お手軽投稿室〔感想〕

和智

[17歳][女性]
【緑の獣】

 ただいまと言ってドアを開けると目の前に緑の獣が立っていた。ドアノブを掴んだまま硬直する晶子に、緑の獣はくちゃりと口角をあげた。
「おおか、えりにさい」
 腐りかけた水銀のような、妙な響き方のする声である。てらてら光る鱗は晶子の最も嫌う爬虫類のそれだった。一歩後ずさると、獣は慌ててかぎ爪のついた指を広げた。
「まつて、まてくだし。何にもわわりいこと。ないいんです」
 必死の姿である。晶子の視線がその黒々と鋭い爪に注がれているのに気付くと、害がないことを示すようにすぐさま引っ込めた。
「わつちはただ、ただあんんたに」
 獣は縋るように晶子の腕を掴んだ。
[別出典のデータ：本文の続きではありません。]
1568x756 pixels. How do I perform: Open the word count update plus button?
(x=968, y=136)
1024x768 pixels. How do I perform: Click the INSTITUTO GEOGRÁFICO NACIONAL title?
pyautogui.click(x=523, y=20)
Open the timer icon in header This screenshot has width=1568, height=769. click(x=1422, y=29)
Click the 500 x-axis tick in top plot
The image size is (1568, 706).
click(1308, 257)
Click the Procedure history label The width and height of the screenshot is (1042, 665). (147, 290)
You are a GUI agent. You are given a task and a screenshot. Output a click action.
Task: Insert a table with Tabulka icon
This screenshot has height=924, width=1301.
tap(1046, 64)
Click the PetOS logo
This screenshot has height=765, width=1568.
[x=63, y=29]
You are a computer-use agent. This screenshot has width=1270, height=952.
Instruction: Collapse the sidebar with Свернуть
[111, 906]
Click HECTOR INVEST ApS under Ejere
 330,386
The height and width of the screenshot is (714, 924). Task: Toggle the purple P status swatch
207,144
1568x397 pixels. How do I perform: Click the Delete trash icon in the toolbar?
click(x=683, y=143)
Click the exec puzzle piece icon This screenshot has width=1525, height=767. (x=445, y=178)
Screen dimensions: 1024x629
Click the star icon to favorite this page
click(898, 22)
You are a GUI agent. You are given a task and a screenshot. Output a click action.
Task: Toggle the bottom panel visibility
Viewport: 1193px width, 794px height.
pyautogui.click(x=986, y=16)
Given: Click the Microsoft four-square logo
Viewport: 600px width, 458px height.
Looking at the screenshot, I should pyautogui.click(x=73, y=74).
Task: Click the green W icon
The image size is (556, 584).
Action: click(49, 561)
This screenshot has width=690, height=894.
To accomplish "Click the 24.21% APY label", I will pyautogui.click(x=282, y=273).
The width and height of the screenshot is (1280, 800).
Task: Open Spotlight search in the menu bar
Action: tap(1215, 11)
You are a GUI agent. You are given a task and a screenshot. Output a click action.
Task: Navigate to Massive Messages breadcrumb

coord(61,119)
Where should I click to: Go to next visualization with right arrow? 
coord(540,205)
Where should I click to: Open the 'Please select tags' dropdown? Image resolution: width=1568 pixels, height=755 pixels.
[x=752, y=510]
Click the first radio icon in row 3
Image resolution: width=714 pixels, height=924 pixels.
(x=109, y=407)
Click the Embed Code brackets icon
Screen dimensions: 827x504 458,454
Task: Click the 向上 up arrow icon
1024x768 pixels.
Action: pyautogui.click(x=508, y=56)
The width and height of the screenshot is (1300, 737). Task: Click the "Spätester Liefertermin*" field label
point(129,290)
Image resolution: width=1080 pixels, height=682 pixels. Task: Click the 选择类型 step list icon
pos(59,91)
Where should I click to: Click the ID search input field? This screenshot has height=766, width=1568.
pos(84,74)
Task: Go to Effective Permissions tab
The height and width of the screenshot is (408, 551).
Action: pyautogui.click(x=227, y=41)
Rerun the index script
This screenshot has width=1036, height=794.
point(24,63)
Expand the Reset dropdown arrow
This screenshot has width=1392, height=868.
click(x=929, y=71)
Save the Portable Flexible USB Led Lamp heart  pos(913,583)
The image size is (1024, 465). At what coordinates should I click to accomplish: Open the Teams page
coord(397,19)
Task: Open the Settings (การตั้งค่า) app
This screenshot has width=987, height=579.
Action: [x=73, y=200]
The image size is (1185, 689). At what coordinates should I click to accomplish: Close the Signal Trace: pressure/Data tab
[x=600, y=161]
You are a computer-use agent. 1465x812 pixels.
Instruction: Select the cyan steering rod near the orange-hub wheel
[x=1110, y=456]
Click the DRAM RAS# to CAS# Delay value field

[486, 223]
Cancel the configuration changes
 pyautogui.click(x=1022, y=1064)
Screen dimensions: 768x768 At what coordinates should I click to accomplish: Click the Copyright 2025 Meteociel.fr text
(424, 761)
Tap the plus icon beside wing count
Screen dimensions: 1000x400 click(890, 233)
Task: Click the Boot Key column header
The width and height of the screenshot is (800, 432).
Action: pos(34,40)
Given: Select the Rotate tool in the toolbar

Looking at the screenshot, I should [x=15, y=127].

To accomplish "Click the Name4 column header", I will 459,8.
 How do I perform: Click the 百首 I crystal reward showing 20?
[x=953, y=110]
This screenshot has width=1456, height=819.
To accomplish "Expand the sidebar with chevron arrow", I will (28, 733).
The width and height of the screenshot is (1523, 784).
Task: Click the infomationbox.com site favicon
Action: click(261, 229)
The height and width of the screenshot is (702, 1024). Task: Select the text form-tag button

小さく悲鳴が上がる。
「――晶子さんにい会いとうだけだつよ」
「どうして名前を知ってるのよ」
 晶子は再び声を裏返して叫んだ。必死に腕を振り払う。「離して」
 途端に、獣は小さな真ん丸の目玉を潤ませた。しばしばとまばたきして、大粒の黄色い涙が零れた。
「わつちはきらいいですか」
「嫌いよ、嫌い。潰れて死んでしまえばいいわ」
「あああ。ひどい、ひいどい。わつちを覚えては、いませんのんか」
「知らないわ、いやよ離して、腕を!」
 ぱっと獣は腕を離した。よろけた晶子を悲しそうに見つめ、ため息だろうか――薄紫の細い煙をはいた。
「あいわかりんした、わかりいんした」
 ゆっくりと首を振り、緑の獣は小さく体を縮めた。「わつちはあ消えまうし」
 どろりと腕が溶けた。頭、背中、尾と順々に。すっかり形がなくなってしまうと、今度はフローリングに染み込んでいった。晶子がまばたきをした次の瞬間には、もうそれさえも消えていた。
 腰が抜けたのか、晶子はへたりと座りこんだ。
「何、なのよ」
 かすれた声がもれた。今もまだ、体が震えている。ぎゅうと自分の肩を抱きしめ晶子は夫の名を呼んだ。
「早く、帰ってきて」
 ドアノブを回す音がした。晶子はぱっと顔を明るくし、振り向こうとして、気付いた。
 自分の腕を覆い始めた緑の鱗に。
 晶子は悲鳴を上げた。ゆっくりとドアが開く。その向こうにある影を、彼女はまだ見ていない。



▽追記

10/13^16:49[編集]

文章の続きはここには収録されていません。